SUMMER OF THE BIG BACHI
In chapter one of Hirahara's seamless and shyly powerful first novel, a Japanese PI unsettles prickly, stubborn Mas Arai, Hiroshima survivor, widower and estranged father, and the other elderly Japanese-American gardeners who hang out at Wishbone Tanaka's Lawnmower Shack in the seedy L.A. suburb of Altadena. The PI's disturbing questions concern a nurseryman called Joji Haneda, reported dead in the atomic blast that leveled Hiroshima in August 1945, but who was actually still alive in California in June 1999. A month later, Haneda is brutally murdered. Mas must revisit his past and open old, still festering wounds in order to solve the crime, while the specter of bachi , akin to instant bad karma, hovers over him like the black clouds of his recurring nightmares. In his cherished 1956 Ford truck, unlikely sleuth Mas pursues a trail that leads him to an all-night noodle shop, an illegal gambling loft and a chow-mien bowling-alley/cafe.
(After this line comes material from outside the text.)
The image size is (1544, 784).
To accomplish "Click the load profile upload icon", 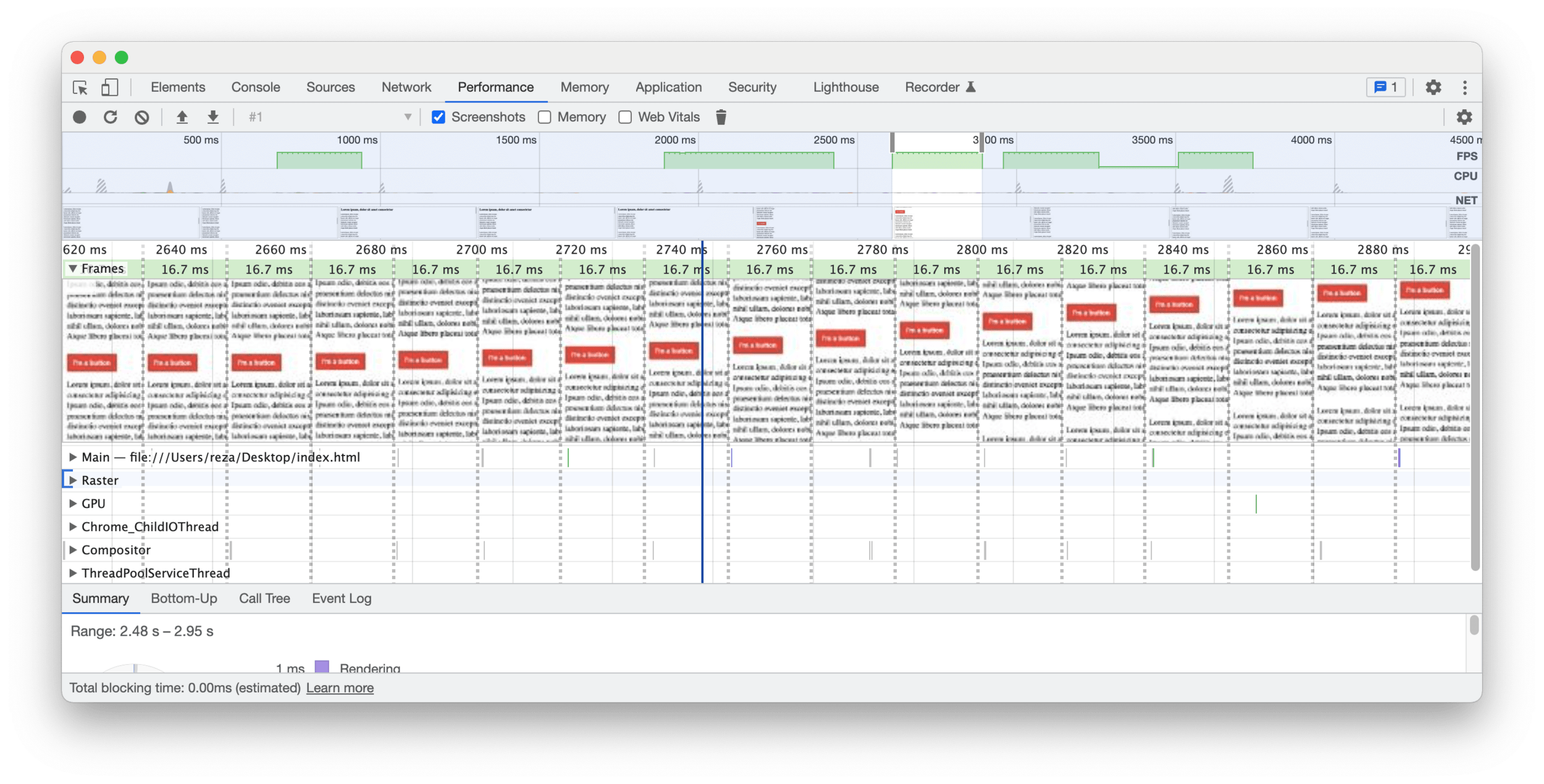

After his truck and dignity are stolen, Mas enlists the help of two lovingly rendered, all-too-human friends: Haruo Mukai, whose long white hair hides a false eye and shocking keloid scar, and Tug Yamada, a gentle, honorable giant willing to put his own life on the line for others. Peppered with pungent cultural details, crisp prose and credible, fresh descriptions of the effects of the A-bomb, this perfectly balanced gem deserves a wide readership. Agent, Sonia Pabley. (Apr. 6)
Forecast: The subtle, tasteful jacket art, combining elements of a rising sun and a lawnmower, will attract readers of multicultural literary fiction.